BEGIN Passage to read

Rules of Golf - Careful, Don't Damage the Hole
Feedback on the new Rules of Golf have been generally positive, and feedback on the new Rule allowing players to leave the flagstick in the hole have been overwhelmingly positive. We have been told that most recreational golfers are leaving the flagstick in the hole while putting and pace of play has improved.
The main complaint we receive regarding players leaving the flagstick in the hole is that players reaching their hand into the hole to remove a ball, or using a suction cup on the end of their grip into the hole, are damaging the hole. The Villages considered this such a big issue at their 43 courses that they published an article in their community’s newspaper asking golfers to remove the flagstick before removing their ball from hole.
Rule 13.1c Improvements Allowed on Putting Green – allows players to repair damage on the putting green without penalty. Players may use their hand, foot, repair tool, club, or similar item of normal equipment to make these repairs (you cannot use a rolling pin from your kitchen). The improvements need to be made without unreasonable delay.
Examples of damage that can be repaired are ball marks, shoe damage, scrapes or indentation caused by equipment or a flagstick, old hole plugs, turf plugs, sod seams, scrapes and indentations from maintenance tools or vehicles, animal tracks or hoof indentations, and embedded objects like stones or acorns.
Examples of damage that cannot be repaired are aeration holes, grooves from vertical mowing (verticutting), damage from irrigation, damage from rain, damage form nature forces, natural surface imperfections (weeds, bare areas, diseased areas, uneven growth, etc.), and natural wear of the hole.

END Passage to read
BEGIN Record excerpts

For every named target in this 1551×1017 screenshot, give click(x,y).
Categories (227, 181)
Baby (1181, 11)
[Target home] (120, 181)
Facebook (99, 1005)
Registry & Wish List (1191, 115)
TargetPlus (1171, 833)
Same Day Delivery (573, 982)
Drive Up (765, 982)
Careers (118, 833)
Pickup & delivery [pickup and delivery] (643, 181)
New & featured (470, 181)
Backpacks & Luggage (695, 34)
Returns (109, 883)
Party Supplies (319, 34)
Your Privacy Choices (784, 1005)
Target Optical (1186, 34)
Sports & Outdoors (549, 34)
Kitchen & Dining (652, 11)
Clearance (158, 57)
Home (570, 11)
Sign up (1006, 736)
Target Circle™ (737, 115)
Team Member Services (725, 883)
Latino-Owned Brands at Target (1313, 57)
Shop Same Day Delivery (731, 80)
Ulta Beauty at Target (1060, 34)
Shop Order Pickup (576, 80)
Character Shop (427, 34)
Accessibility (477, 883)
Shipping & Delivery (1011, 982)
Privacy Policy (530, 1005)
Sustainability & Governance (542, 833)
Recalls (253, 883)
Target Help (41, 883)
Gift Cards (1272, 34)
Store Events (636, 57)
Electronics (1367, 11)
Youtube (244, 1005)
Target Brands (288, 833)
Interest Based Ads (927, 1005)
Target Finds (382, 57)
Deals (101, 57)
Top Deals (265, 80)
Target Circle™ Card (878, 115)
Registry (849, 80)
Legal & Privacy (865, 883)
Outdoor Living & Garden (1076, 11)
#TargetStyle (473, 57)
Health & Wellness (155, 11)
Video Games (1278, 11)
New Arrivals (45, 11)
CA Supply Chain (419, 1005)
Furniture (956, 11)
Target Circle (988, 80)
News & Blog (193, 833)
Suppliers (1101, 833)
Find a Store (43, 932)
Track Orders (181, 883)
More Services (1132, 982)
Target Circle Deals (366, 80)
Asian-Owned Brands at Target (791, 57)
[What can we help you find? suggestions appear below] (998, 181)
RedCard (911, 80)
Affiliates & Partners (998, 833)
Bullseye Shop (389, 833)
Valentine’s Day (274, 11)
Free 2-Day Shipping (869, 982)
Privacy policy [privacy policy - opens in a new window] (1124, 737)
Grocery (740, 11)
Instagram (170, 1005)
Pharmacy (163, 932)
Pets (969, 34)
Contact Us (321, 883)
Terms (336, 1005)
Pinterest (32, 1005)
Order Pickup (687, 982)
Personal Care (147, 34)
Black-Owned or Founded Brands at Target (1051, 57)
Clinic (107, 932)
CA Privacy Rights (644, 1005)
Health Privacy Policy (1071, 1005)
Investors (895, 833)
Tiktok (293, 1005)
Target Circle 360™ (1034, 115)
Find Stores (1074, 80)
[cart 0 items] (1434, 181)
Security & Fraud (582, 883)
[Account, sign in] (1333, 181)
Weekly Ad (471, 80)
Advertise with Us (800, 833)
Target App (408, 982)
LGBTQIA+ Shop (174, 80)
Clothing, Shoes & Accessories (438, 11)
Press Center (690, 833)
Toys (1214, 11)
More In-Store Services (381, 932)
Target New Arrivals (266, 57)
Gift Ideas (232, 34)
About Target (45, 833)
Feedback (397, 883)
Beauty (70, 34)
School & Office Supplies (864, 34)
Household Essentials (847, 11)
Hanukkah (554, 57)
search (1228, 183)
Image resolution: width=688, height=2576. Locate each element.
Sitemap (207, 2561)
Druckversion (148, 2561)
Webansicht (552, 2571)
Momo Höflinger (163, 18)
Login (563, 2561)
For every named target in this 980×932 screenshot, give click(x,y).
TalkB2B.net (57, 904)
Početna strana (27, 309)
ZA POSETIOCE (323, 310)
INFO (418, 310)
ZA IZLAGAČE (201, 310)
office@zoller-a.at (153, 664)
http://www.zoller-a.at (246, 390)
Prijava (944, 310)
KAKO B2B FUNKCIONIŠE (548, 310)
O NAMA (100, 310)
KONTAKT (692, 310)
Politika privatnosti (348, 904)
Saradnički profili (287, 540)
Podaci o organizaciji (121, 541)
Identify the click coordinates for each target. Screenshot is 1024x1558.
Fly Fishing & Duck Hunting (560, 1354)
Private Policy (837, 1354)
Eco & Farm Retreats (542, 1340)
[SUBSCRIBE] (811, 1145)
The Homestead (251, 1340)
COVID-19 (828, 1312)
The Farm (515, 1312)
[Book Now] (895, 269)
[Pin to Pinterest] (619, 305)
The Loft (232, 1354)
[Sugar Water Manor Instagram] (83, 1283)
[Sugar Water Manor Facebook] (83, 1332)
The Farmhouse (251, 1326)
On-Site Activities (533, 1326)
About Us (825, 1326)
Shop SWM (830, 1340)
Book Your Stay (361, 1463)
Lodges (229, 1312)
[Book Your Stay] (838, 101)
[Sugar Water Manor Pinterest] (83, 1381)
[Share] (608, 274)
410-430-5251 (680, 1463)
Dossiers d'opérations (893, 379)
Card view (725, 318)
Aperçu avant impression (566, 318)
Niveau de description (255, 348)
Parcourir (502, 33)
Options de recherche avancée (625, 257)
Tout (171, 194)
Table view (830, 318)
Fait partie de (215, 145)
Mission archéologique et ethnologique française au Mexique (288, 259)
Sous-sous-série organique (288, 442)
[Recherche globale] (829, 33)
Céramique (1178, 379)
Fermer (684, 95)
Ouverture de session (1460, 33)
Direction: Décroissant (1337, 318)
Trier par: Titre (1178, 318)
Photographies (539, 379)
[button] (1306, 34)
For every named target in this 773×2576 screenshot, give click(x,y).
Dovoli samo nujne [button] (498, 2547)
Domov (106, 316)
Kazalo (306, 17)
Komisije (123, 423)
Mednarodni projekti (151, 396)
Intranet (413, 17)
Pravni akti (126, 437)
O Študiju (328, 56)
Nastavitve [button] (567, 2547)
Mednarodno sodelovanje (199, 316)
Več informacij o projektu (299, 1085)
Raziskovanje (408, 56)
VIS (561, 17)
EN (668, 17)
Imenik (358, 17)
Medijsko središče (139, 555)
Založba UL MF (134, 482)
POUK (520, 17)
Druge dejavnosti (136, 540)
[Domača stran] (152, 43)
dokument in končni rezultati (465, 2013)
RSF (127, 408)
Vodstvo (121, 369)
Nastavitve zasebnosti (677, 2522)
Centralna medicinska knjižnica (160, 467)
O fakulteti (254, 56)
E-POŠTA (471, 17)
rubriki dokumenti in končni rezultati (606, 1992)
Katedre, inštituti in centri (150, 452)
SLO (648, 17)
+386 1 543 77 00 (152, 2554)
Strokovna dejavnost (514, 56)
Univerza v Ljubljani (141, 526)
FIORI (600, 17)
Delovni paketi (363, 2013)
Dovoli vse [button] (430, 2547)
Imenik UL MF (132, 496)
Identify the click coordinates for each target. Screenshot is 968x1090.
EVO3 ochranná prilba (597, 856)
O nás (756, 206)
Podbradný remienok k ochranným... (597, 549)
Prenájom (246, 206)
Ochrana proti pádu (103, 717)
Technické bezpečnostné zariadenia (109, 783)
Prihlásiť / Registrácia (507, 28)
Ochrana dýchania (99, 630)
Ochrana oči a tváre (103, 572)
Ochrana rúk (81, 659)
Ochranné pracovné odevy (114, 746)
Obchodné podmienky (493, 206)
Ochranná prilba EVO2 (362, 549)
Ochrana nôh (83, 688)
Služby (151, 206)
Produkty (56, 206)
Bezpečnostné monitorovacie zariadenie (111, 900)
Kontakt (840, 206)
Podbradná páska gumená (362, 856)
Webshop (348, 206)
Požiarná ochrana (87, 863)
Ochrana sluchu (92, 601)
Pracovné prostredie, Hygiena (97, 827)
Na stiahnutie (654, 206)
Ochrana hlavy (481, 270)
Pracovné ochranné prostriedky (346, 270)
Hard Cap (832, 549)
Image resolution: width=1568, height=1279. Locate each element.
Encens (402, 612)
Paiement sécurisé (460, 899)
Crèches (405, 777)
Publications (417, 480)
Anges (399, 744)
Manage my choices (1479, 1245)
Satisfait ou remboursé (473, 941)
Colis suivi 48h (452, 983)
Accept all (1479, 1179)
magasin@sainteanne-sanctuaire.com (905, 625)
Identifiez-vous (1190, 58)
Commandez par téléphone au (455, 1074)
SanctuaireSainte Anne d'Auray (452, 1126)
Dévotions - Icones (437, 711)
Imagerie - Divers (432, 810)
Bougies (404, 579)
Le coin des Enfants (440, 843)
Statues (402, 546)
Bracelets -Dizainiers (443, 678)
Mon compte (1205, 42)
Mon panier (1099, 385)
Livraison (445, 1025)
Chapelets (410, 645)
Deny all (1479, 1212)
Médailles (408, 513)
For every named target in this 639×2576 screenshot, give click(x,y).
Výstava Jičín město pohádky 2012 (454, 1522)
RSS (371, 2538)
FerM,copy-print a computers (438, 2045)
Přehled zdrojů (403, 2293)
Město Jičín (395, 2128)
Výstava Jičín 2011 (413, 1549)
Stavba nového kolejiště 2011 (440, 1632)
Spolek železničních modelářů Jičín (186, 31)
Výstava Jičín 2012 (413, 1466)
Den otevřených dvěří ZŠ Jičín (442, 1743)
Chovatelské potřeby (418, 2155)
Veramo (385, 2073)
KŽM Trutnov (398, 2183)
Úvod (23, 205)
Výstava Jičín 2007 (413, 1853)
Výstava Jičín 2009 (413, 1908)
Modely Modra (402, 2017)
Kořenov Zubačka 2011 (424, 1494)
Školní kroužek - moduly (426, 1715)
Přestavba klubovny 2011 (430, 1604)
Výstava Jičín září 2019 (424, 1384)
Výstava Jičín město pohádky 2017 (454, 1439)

END Record excerpts

_Exercise details:_ Write out the whole golf rules article from the top of the page, word for word.

_Solution for this problem:_
Rules of Golf - Careful, Don't Damage the Hole
Feedback on the new Rules of Golf have been generally positive, and feedback on the new Rule allowing players to leave the flagstick in the hole have been overwhelmingly positive. We have been told that most recreational golfers are leaving the flagstick in the hole while putting and pace of play has improved.
The main complaint we receive regarding players leaving the flagstick in the hole is that players reaching their hand into the hole to remove a ball, or using a suction cup on the end of their grip into the hole, are damaging the hole. The Villages considered this such a big issue at their 43 courses that they published an article in their community’s newspaper asking golfers to remove the flagstick before removing their ball from hole.
Rule 13.1c Improvements Allowed on Putting Green – allows players to repair damage on the putting green without penalty. Players may use their hand, foot, repair tool, club, or similar item of normal equipment to make these repairs (you cannot use a rolling pin from your kitchen). The improvements need to be made without unreasonable delay.
Examples of damage that can be repaired are ball marks, shoe damage, scrapes or indentation caused by equipment or a flagstick, old hole plugs, turf plugs, sod seams, scrapes and indentations from maintenance tools or vehicles, animal tracks or hoof indentations, and embedded objects like stones or acorns.
Examples of damage that cannot be repaired are aeration holes, grooves from vertical mowing (verticutting), damage from irrigation, damage from rain, damage form nature forces, natural surface imperfections (weeds, bare areas, diseased areas, uneven growth, etc.), and natural wear of the hole.